I fratelli Angelo e Alfredo Castiglioni, hanno condiviso una vita avventurosa e appassionante, che li ha portati sulle strade dell’Africa. Hanno fissato il ricordo delle tradizioni di popoli che stavano scomparendo e hanno scoperto importanti siti archeologici: da Berenice Pancrisia, la città nel deserto che forniva l’oro ai faraoni egiziani, alle affascinanti basiliche paleocristiane rinvenute negli scavi del porto di Adulis in Eritrea lo scorso novembre.

Etnologi e archeologi sul campo, hanno raccolto le testimonianze di 60 anni di viaggi negli spazi del Museo Castiglioni di Varese, oggi diretto con competenza e passione da Marco Castiglioni, figlio di Angelo. Proprio Angelo Castiglioni ci dona alcuni episodi di un racconto lungo una vita, che ci trasporterà negli assolati spazi africani, a fianco del fratello gemello Alfredo – mancato nel 2016 – e riportandoci all’inizio di tutto, a una partenza che aveva qualcosa a che fare con la follia della gioventù.

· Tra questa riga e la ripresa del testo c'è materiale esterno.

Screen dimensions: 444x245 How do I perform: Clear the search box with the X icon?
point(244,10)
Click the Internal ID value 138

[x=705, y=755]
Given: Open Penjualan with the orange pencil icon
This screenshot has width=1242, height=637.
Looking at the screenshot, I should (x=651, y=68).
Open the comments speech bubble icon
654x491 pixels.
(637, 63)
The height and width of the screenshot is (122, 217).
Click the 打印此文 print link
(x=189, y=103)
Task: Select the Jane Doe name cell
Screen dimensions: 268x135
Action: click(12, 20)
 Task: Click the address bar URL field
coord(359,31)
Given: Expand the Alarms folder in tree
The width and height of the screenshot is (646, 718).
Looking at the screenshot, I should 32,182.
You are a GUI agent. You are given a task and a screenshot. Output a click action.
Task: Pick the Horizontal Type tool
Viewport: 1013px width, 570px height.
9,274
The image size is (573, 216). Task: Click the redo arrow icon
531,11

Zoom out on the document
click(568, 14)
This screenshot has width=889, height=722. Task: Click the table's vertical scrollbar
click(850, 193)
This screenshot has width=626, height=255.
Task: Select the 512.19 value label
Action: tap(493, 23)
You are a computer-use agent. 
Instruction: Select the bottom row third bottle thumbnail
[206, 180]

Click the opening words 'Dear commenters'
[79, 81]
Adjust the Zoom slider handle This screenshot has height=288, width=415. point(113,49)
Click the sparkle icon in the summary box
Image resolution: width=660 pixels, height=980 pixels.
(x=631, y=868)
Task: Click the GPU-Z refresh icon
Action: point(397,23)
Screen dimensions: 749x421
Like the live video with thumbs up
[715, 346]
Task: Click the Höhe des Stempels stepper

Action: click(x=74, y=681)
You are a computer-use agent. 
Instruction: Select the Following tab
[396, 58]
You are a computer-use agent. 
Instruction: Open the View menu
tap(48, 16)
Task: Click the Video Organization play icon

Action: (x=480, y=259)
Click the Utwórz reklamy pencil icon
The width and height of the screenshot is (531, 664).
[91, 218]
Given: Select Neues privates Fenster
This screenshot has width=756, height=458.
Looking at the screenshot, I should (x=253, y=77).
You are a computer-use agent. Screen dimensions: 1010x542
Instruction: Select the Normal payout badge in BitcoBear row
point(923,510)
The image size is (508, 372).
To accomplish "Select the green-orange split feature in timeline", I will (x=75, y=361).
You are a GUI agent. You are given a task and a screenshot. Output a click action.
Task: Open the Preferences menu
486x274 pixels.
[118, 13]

Questa nostra grossa passione è iniziata subito dopo la guerra – ricorda Angelo -. Abitavamo in un paese vicino a Marchirolo e vedevamo le luci della Svizzera, che era illuminata mentre noi eravamo al buio. Quando l’Italia è stata liberata e la guerra è finita ci siamo detti: andiamo a scoprire il mondo! E l’abbiamo fatto in una maniera un po’ garibaldina. A quel tempo i giovani si muovevano con la Lambretta o con la Vespa, c’è stato chi è andato fino a Capo Nord! Noi eravamo affascinati dall’Africa, perché avevamo letto dei libri e ne avevamo tanto sentito parlare. Così siamo partiti verso questo mondo molto misterioso!”.

“Abbiamo organizzato il viaggio in Vespa: dall’Italia siamo passati alla Francia e alla Spagna e siamo arrivati fino allo stretto di Gibilterra, dove ci siamo imbarcati. Da lì abbiamo raggiunto il Marocco, scoprendo un modo che non conoscevamo. Allora il paese era diviso tra Marocco francese e Marocco spagnolo. Non era molto sicuro viaggiare, perché c’erano dei gruppi indipendentisti che non vedevano di buon occhio i bianchi”.

“Noi avevamo una formazione economista: forse è stato un po’ incosciente buttarsi in un’avventura sconosciuta, senza conoscere lingua e abitudini. Tutto era nuovo, ma io e mio fratello Alfredo ci siamo adattati molto bene sia al clima che al cibo. Abbiamo sempre rispettato le popolazioni che incontravamo, senza mai sentirci superiori a nessuno, neppure ai popoli più primitivi che abbiamo conosciuto. Stando a contatto con loro ne abbiamo scoperto il modo di vivere. Allora, con la Vespa, siamo scesi fino al Rio de Oro,  quella che oggi è la Mauritania. Abbiamo anche avuto qualche piccolo inconveniente, io – ad esempio – sono caduto e mi sono rotto un braccio, ma il nostro equipaggiamento era fatto più di attrezzi e di pezzi di ricambio per la Vespa che altro! Era tutto molto spartano: il braccio me l’ha ingessato un ufficiale della legione straniera”.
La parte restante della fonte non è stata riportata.